Énoncé de la tâche:
Modifiez le listing ci-dessous en remplaçant partout « Screen dimensions » par « Screen size », sans toucher au reste des lignes.
═════ Données à traiter ═════
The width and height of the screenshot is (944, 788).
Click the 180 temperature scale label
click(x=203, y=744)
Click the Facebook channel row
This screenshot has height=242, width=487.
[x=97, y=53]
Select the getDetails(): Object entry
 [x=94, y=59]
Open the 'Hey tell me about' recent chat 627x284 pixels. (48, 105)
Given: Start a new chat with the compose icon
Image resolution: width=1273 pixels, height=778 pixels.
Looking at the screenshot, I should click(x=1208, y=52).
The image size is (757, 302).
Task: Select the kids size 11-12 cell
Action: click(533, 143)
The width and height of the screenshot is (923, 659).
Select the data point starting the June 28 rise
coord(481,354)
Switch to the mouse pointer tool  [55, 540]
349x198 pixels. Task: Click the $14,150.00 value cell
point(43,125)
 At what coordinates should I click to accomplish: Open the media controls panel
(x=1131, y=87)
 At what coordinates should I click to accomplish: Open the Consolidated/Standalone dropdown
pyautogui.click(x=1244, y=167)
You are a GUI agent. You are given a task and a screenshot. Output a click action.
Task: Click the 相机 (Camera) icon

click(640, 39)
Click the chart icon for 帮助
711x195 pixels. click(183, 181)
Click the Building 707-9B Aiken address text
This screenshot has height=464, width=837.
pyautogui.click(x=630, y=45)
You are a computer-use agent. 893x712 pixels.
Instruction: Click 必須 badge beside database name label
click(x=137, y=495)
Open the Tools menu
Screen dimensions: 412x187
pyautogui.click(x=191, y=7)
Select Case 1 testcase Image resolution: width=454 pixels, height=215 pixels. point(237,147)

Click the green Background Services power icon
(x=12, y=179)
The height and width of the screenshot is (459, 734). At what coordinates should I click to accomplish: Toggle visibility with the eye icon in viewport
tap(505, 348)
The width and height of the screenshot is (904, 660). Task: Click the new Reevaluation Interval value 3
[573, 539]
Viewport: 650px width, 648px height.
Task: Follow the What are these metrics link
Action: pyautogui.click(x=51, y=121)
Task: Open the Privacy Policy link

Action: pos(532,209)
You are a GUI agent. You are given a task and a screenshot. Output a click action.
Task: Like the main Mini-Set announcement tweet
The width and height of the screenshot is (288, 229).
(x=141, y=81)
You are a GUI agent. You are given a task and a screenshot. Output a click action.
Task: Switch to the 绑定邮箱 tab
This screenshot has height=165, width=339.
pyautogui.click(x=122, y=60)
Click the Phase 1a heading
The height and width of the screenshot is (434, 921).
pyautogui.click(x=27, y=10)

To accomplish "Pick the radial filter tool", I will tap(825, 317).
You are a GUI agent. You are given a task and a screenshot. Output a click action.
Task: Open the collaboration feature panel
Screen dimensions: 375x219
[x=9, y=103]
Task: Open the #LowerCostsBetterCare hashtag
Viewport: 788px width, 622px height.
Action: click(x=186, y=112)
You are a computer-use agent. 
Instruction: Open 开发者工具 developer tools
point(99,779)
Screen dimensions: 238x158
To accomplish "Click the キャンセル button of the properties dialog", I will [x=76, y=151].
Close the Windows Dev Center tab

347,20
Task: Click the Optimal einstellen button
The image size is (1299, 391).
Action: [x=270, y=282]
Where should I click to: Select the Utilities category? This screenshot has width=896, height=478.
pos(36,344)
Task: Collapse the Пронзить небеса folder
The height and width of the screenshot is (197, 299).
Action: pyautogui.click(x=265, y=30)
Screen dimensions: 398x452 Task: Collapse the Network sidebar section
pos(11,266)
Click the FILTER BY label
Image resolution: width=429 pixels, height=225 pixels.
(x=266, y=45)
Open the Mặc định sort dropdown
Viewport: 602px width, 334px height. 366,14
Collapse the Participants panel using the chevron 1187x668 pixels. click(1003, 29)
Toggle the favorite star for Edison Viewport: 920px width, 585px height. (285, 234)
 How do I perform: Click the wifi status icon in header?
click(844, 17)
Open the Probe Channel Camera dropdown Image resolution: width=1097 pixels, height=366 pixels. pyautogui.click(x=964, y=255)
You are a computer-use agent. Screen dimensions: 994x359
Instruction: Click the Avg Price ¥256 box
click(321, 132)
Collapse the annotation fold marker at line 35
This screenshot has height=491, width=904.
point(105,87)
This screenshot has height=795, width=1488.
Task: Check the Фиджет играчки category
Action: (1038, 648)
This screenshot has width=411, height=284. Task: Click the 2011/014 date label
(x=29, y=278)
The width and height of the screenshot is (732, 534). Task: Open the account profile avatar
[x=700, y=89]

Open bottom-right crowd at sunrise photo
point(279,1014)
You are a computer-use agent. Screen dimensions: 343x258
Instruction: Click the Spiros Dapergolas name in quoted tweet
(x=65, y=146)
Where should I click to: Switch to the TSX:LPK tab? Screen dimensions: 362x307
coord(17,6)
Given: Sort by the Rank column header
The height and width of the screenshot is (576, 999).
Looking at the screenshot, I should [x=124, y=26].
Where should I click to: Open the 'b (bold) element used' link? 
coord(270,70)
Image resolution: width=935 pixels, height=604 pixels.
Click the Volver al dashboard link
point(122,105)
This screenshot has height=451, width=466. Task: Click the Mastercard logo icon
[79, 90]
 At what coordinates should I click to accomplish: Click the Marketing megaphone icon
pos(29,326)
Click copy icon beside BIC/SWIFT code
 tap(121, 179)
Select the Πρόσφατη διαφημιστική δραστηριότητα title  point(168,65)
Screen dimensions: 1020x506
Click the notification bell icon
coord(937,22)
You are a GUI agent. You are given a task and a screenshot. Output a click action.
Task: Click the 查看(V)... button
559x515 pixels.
═════
Réponse:
The width and height of the screenshot is (944, 788).
Click the 180 temperature scale label
click(x=203, y=744)
Click the Facebook channel row
This screenshot has height=242, width=487.
[x=97, y=53]
Select the getDetails(): Object entry
 [x=94, y=59]
Open the 'Hey tell me about' recent chat 627x284 pixels. (48, 105)
Given: Start a new chat with the compose icon
Image resolution: width=1273 pixels, height=778 pixels.
Looking at the screenshot, I should click(x=1208, y=52).
The image size is (757, 302).
Task: Select the kids size 11-12 cell
Action: click(533, 143)
The width and height of the screenshot is (923, 659).
Select the data point starting the June 28 rise
coord(481,354)
Switch to the mouse pointer tool  [55, 540]
349x198 pixels. Task: Click the $14,150.00 value cell
point(43,125)
 At what coordinates should I click to accomplish: Open the media controls panel
(x=1131, y=87)
 At what coordinates should I click to accomplish: Open the Consolidated/Standalone dropdown
pyautogui.click(x=1244, y=167)
You are a GUI agent. You are given a task and a screenshot. Output a click action.
Task: Click the 相机 (Camera) icon

click(640, 39)
Click the chart icon for 帮助
711x195 pixels. click(183, 181)
Click the Building 707-9B Aiken address text
This screenshot has height=464, width=837.
pyautogui.click(x=630, y=45)
You are a computer-use agent. 893x712 pixels.
Instruction: Click 必須 badge beside database name label
click(x=137, y=495)
Open the Tools menu
Screen size: 412x187
pyautogui.click(x=191, y=7)
Select Case 1 testcase Image resolution: width=454 pixels, height=215 pixels. point(237,147)

Click the green Background Services power icon
(x=12, y=179)
The height and width of the screenshot is (459, 734). At what coordinates should I click to accomplish: Toggle visibility with the eye icon in viewport
tap(505, 348)
The width and height of the screenshot is (904, 660). Task: Click the new Reevaluation Interval value 3
[573, 539]
Viewport: 650px width, 648px height.
Task: Follow the What are these metrics link
Action: pyautogui.click(x=51, y=121)
Task: Open the Privacy Policy link

Action: pos(532,209)
You are a GUI agent. You are given a task and a screenshot. Output a click action.
Task: Like the main Mini-Set announcement tweet
The width and height of the screenshot is (288, 229).
(x=141, y=81)
You are a GUI agent. You are given a task and a screenshot. Output a click action.
Task: Switch to the 绑定邮箱 tab
This screenshot has height=165, width=339.
pyautogui.click(x=122, y=60)
Click the Phase 1a heading
The height and width of the screenshot is (434, 921).
pyautogui.click(x=27, y=10)

To accomplish "Pick the radial filter tool", I will tap(825, 317).
You are a GUI agent. You are given a task and a screenshot. Output a click action.
Task: Open the collaboration feature panel
Screen size: 375x219
[x=9, y=103]
Task: Open the #LowerCostsBetterCare hashtag
Viewport: 788px width, 622px height.
Action: click(x=186, y=112)
You are a computer-use agent. 
Instruction: Open 开发者工具 developer tools
point(99,779)
Screen size: 238x158
To accomplish "Click the キャンセル button of the properties dialog", I will [x=76, y=151].
Close the Windows Dev Center tab

347,20
Task: Click the Optimal einstellen button
The image size is (1299, 391).
Action: [x=270, y=282]
Where should I click to: Select the Utilities category? This screenshot has width=896, height=478.
pos(36,344)
Task: Collapse the Пронзить небеса folder
The height and width of the screenshot is (197, 299).
Action: pyautogui.click(x=265, y=30)
Screen size: 398x452 Task: Collapse the Network sidebar section
pos(11,266)
Click the FILTER BY label
Image resolution: width=429 pixels, height=225 pixels.
(x=266, y=45)
Open the Mặc định sort dropdown
Viewport: 602px width, 334px height. 366,14
Collapse the Participants panel using the chevron 1187x668 pixels. click(1003, 29)
Toggle the favorite star for Edison Viewport: 920px width, 585px height. (285, 234)
 How do I perform: Click the wifi status icon in header?
click(844, 17)
Open the Probe Channel Camera dropdown Image resolution: width=1097 pixels, height=366 pixels. pyautogui.click(x=964, y=255)
You are a computer-use agent. Screen size: 994x359
Instruction: Click the Avg Price ¥256 box
click(321, 132)
Collapse the annotation fold marker at line 35
This screenshot has height=491, width=904.
point(105,87)
This screenshot has height=795, width=1488.
Task: Check the Фиджет играчки category
Action: (1038, 648)
This screenshot has width=411, height=284. Task: Click the 2011/014 date label
(x=29, y=278)
The width and height of the screenshot is (732, 534). Task: Open the account profile avatar
[x=700, y=89]

Open bottom-right crowd at sunrise photo
point(279,1014)
You are a computer-use agent. Screen size: 343x258
Instruction: Click the Spiros Dapergolas name in quoted tweet
(x=65, y=146)
Where should I click to: Switch to the TSX:LPK tab? Screen size: 362x307
coord(17,6)
Given: Sort by the Rank column header
The height and width of the screenshot is (576, 999).
Looking at the screenshot, I should [x=124, y=26].
Where should I click to: Open the 'b (bold) element used' link? 
coord(270,70)
Image resolution: width=935 pixels, height=604 pixels.
Click the Volver al dashboard link
point(122,105)
This screenshot has height=451, width=466. Task: Click the Mastercard logo icon
[79, 90]
 At what coordinates should I click to accomplish: Click the Marketing megaphone icon
pos(29,326)
Click copy icon beside BIC/SWIFT code
 tap(121, 179)
Select the Πρόσφατη διαφημιστική δραστηριότητα title  point(168,65)
Screen size: 1020x506
Click the notification bell icon
coord(937,22)
You are a GUI agent. You are given a task and a screenshot. Output a click action.
Task: Click the 查看(V)... button
559x515 pixels.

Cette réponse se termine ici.